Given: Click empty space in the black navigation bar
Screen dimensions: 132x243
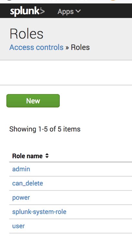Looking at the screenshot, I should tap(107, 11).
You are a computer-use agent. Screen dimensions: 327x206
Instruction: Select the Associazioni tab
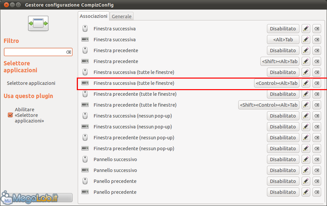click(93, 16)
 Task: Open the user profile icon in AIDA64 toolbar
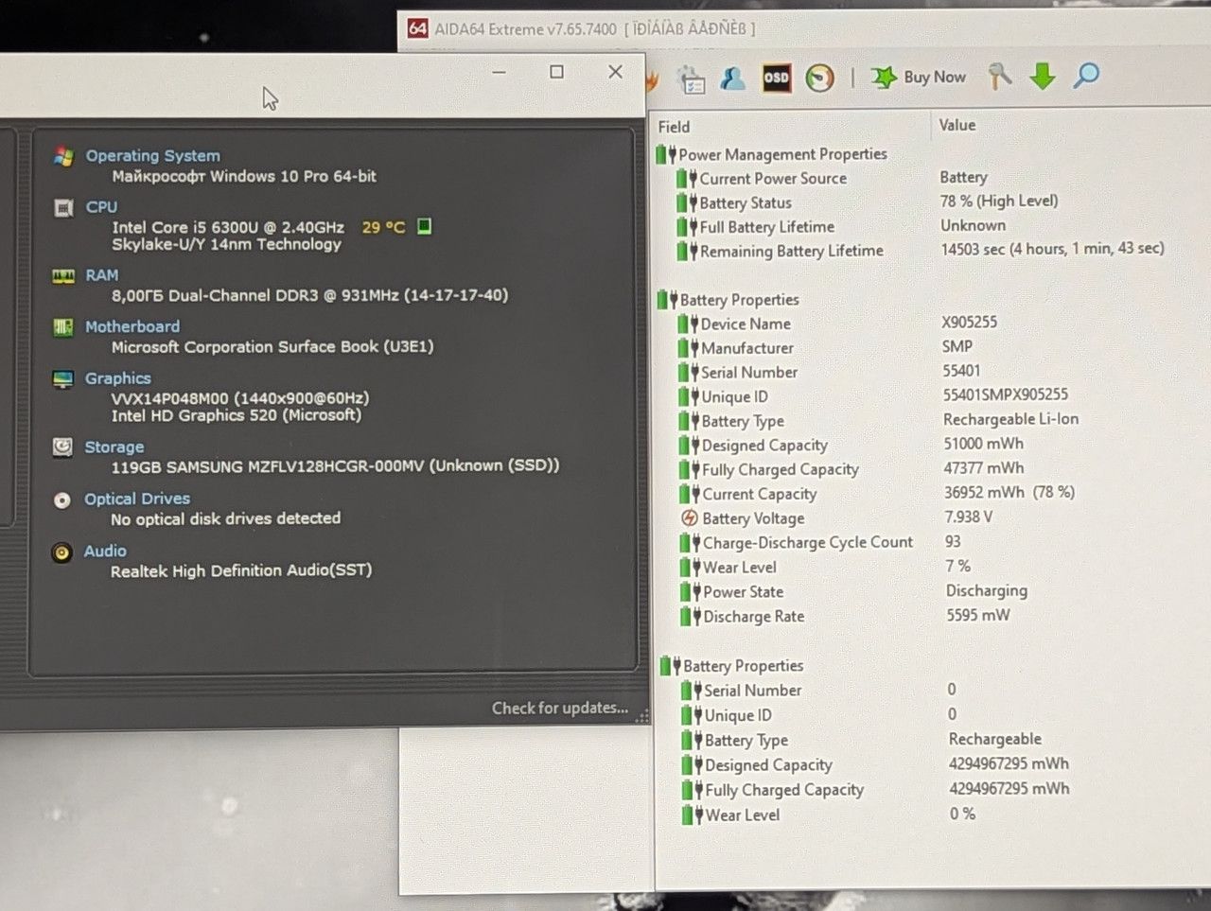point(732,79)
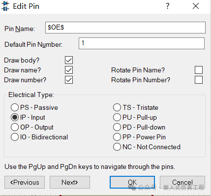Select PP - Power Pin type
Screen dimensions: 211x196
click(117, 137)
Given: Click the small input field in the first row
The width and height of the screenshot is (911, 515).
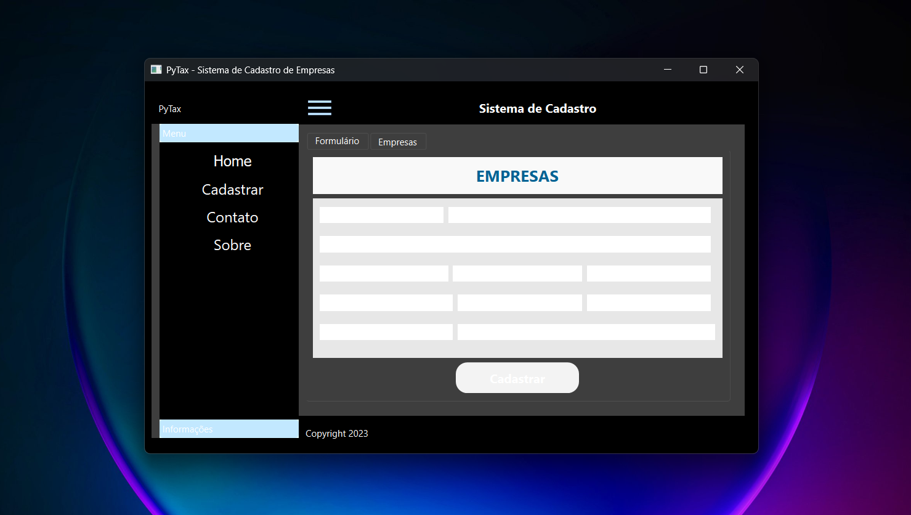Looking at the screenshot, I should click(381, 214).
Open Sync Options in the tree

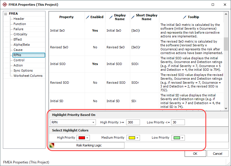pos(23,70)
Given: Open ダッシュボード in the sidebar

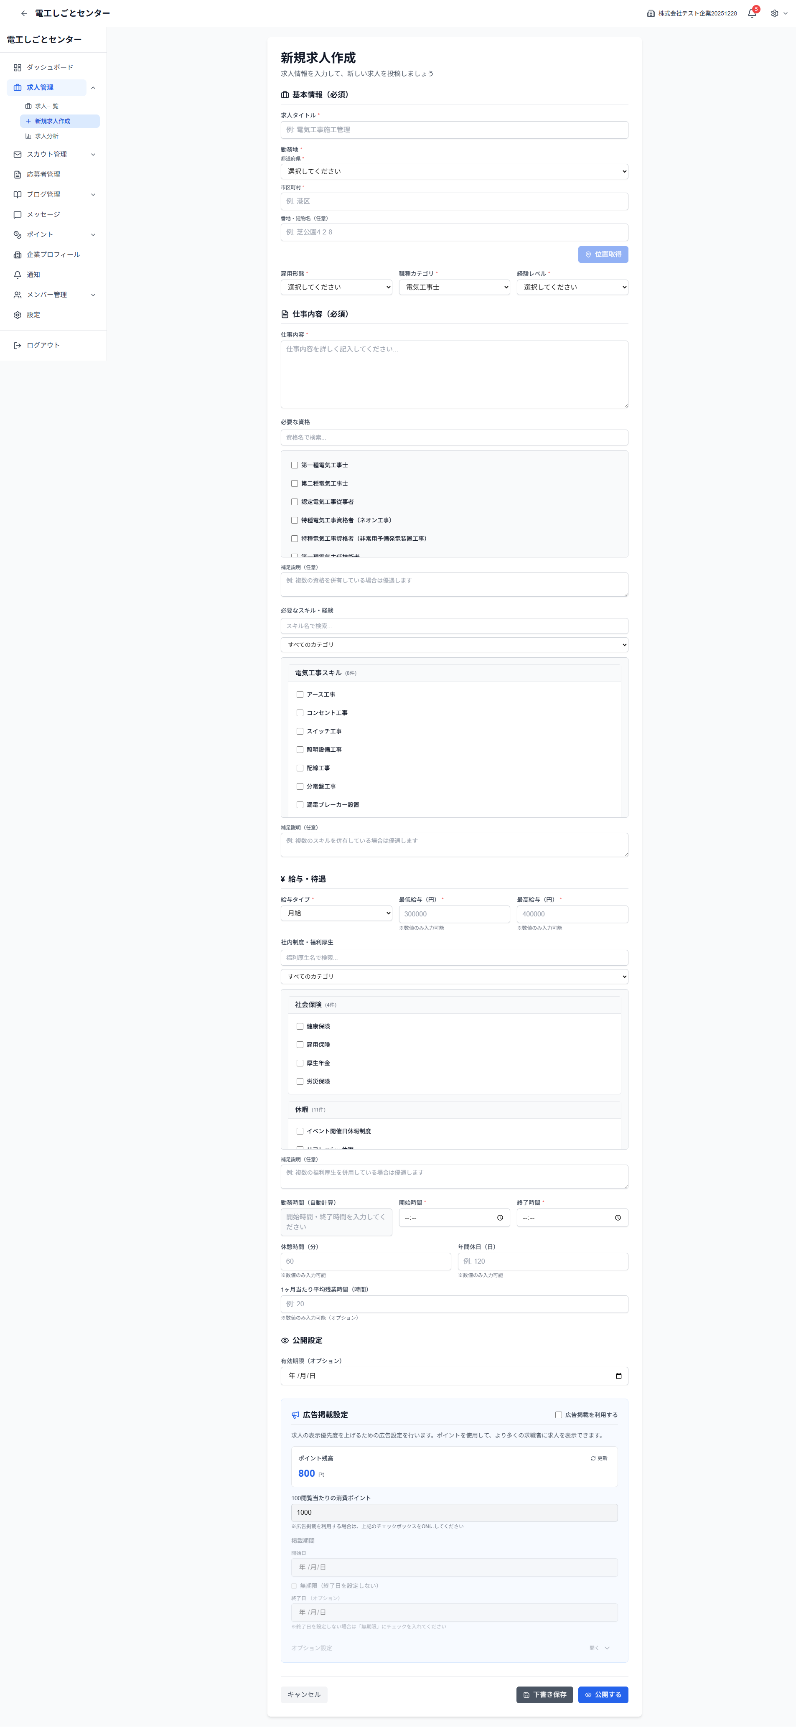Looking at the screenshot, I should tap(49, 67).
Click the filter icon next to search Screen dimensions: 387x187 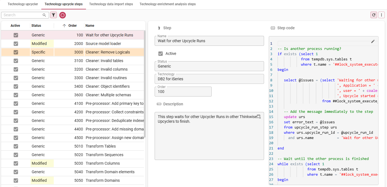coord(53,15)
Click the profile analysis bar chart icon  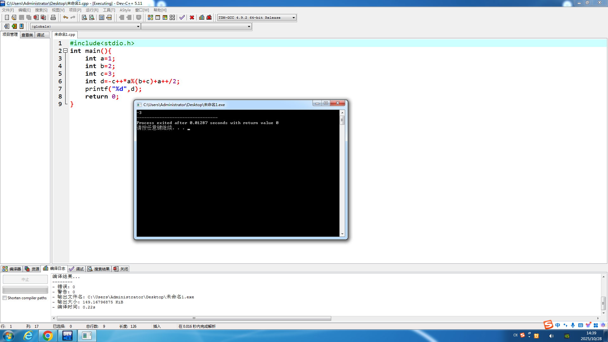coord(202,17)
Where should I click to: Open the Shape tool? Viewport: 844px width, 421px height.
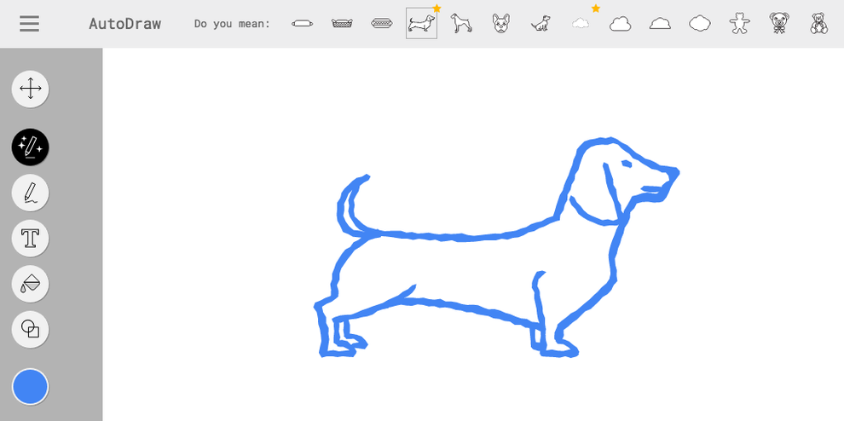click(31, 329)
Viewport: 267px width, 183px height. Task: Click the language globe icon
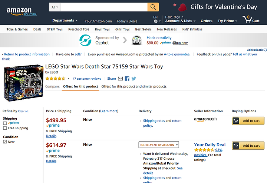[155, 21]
■ ■ ■ ■ ■
* AIM OF THE EXERCISE:
Return the lines of the records above exactly as they appear, from the start through the line that contains "click(117, 137)". Leave the pictures out of your answer.

* FULL SOLUTION:
Given: Click empty space in the black navigation bar
Screen dimensions: 132x243
Looking at the screenshot, I should tap(107, 11).
You are a computer-use agent. Screen dimensions: 327x206
Instruction: Select the Associazioni tab
click(93, 16)
 Task: Open the user profile icon in AIDA64 toolbar
point(732,79)
Select PP - Power Pin type
Screen dimensions: 211x196
click(117, 137)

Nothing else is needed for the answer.